- EXERCISE BRIEF: Reproduce all of the data below line for line, without changing anything.

--- begin RAW DATA ---

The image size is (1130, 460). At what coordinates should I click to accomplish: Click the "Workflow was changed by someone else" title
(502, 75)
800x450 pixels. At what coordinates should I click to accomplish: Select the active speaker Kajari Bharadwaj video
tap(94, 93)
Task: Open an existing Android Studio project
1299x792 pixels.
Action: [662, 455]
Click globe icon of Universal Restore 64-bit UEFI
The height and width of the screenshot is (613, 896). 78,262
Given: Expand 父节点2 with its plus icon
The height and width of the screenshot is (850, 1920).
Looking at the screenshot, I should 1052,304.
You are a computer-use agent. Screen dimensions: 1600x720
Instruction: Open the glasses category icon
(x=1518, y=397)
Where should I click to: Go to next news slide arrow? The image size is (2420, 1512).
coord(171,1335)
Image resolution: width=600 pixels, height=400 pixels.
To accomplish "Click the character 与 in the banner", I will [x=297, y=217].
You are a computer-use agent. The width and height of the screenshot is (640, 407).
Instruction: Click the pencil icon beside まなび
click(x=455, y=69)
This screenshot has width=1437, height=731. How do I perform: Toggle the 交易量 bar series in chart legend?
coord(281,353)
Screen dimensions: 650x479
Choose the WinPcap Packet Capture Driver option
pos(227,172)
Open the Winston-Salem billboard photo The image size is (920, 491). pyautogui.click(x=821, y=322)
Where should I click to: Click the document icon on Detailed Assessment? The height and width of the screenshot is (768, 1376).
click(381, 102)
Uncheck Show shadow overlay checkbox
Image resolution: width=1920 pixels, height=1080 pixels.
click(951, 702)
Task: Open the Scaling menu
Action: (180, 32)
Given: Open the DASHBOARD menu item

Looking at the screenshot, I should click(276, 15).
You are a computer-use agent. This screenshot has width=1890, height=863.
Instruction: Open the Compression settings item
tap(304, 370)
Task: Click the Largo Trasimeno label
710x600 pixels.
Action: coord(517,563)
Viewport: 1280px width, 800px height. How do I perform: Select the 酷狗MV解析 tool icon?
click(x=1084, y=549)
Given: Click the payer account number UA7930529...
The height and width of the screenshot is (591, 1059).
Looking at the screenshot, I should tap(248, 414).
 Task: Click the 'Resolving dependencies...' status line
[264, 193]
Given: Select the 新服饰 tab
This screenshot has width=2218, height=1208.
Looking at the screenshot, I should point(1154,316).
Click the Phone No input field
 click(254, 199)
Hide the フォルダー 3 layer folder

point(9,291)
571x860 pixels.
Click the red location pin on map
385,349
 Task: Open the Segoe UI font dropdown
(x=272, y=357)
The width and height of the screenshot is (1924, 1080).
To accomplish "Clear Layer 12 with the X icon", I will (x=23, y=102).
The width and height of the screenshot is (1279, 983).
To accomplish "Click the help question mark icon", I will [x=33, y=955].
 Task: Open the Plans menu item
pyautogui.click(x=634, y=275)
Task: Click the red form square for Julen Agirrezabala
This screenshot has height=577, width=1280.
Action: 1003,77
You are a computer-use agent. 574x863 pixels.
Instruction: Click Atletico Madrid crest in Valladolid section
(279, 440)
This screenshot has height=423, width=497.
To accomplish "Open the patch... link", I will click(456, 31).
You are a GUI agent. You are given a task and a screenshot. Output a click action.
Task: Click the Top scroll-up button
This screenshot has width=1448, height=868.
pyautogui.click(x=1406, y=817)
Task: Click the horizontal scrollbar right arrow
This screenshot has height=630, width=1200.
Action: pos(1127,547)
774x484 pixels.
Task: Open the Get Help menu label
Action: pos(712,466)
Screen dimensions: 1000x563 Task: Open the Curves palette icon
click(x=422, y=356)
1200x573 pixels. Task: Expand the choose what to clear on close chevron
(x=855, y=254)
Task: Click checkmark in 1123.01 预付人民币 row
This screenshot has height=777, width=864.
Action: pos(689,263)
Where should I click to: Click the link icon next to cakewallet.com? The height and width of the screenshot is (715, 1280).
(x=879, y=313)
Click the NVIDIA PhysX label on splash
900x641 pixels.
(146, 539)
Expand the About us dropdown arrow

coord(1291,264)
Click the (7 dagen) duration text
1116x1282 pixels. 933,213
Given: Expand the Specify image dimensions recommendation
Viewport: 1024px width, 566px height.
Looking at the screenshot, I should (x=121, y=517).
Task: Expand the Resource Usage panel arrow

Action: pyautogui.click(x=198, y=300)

--- end RAW DATA ---

- WRITTEN RESPONSE:
The image size is (1130, 460). At what coordinates should I click to accomplish: Click the "Workflow was changed by someone else" title
(502, 75)
800x450 pixels. At what coordinates should I click to accomplish: Select the active speaker Kajari Bharadwaj video
tap(94, 93)
Task: Open an existing Android Studio project
1299x792 pixels.
Action: [662, 455]
Click globe icon of Universal Restore 64-bit UEFI
The height and width of the screenshot is (613, 896). 78,262
Given: Expand 父节点2 with its plus icon
The height and width of the screenshot is (850, 1920).
Looking at the screenshot, I should 1052,304.
You are a computer-use agent. Screen dimensions: 1600x720
Instruction: Open the glasses category icon
(x=1518, y=397)
Where should I click to: Go to next news slide arrow? The image size is (2420, 1512).
coord(171,1335)
Image resolution: width=600 pixels, height=400 pixels.
To accomplish "Click the character 与 in the banner", I will [x=297, y=217].
You are a computer-use agent. The width and height of the screenshot is (640, 407).
Instruction: Click the pencil icon beside まなび
click(x=455, y=69)
This screenshot has width=1437, height=731. How do I perform: Toggle the 交易量 bar series in chart legend?
coord(281,353)
Screen dimensions: 650x479
Choose the WinPcap Packet Capture Driver option
pos(227,172)
Open the Winston-Salem billboard photo The image size is (920, 491). pyautogui.click(x=821, y=322)
Where should I click to: Click the document icon on Detailed Assessment? The height and width of the screenshot is (768, 1376).
click(381, 102)
Uncheck Show shadow overlay checkbox
Image resolution: width=1920 pixels, height=1080 pixels.
click(951, 702)
Task: Open the Scaling menu
Action: (180, 32)
Given: Open the DASHBOARD menu item

Looking at the screenshot, I should click(276, 15).
You are a computer-use agent. This screenshot has width=1890, height=863.
Instruction: Open the Compression settings item
tap(304, 370)
Task: Click the Largo Trasimeno label
710x600 pixels.
Action: coord(517,563)
Viewport: 1280px width, 800px height. How do I perform: Select the 酷狗MV解析 tool icon?
click(x=1084, y=549)
Given: Click the payer account number UA7930529...
The height and width of the screenshot is (591, 1059).
Looking at the screenshot, I should tap(248, 414).
 Task: Click the 'Resolving dependencies...' status line
[264, 193]
Given: Select the 新服饰 tab
This screenshot has width=2218, height=1208.
Looking at the screenshot, I should point(1154,316).
Click the Phone No input field
 click(254, 199)
Hide the フォルダー 3 layer folder

point(9,291)
571x860 pixels.
Click the red location pin on map
385,349
 Task: Open the Segoe UI font dropdown
(x=272, y=357)
The width and height of the screenshot is (1924, 1080).
To accomplish "Clear Layer 12 with the X icon", I will (x=23, y=102).
The width and height of the screenshot is (1279, 983).
To accomplish "Click the help question mark icon", I will [x=33, y=955].
 Task: Open the Plans menu item
pyautogui.click(x=634, y=275)
Task: Click the red form square for Julen Agirrezabala
This screenshot has height=577, width=1280.
Action: 1003,77
You are a computer-use agent. 574x863 pixels.
Instruction: Click Atletico Madrid crest in Valladolid section
(279, 440)
This screenshot has height=423, width=497.
To accomplish "Open the patch... link", I will click(456, 31).
You are a GUI agent. You are given a task and a screenshot. Output a click action.
Task: Click the Top scroll-up button
This screenshot has width=1448, height=868.
pyautogui.click(x=1406, y=817)
Task: Click the horizontal scrollbar right arrow
This screenshot has height=630, width=1200.
Action: pos(1127,547)
774x484 pixels.
Task: Open the Get Help menu label
Action: pos(712,466)
Screen dimensions: 1000x563 Task: Open the Curves palette icon
click(x=422, y=356)
1200x573 pixels. Task: Expand the choose what to clear on close chevron
(x=855, y=254)
Task: Click checkmark in 1123.01 预付人民币 row
This screenshot has height=777, width=864.
Action: pos(689,263)
Where should I click to: Click the link icon next to cakewallet.com? The height and width of the screenshot is (715, 1280).
(x=879, y=313)
Click the NVIDIA PhysX label on splash
900x641 pixels.
(146, 539)
Expand the About us dropdown arrow

coord(1291,264)
Click the (7 dagen) duration text
1116x1282 pixels. 933,213
Given: Expand the Specify image dimensions recommendation
Viewport: 1024px width, 566px height.
Looking at the screenshot, I should (x=121, y=517).
Task: Expand the Resource Usage panel arrow

Action: pyautogui.click(x=198, y=300)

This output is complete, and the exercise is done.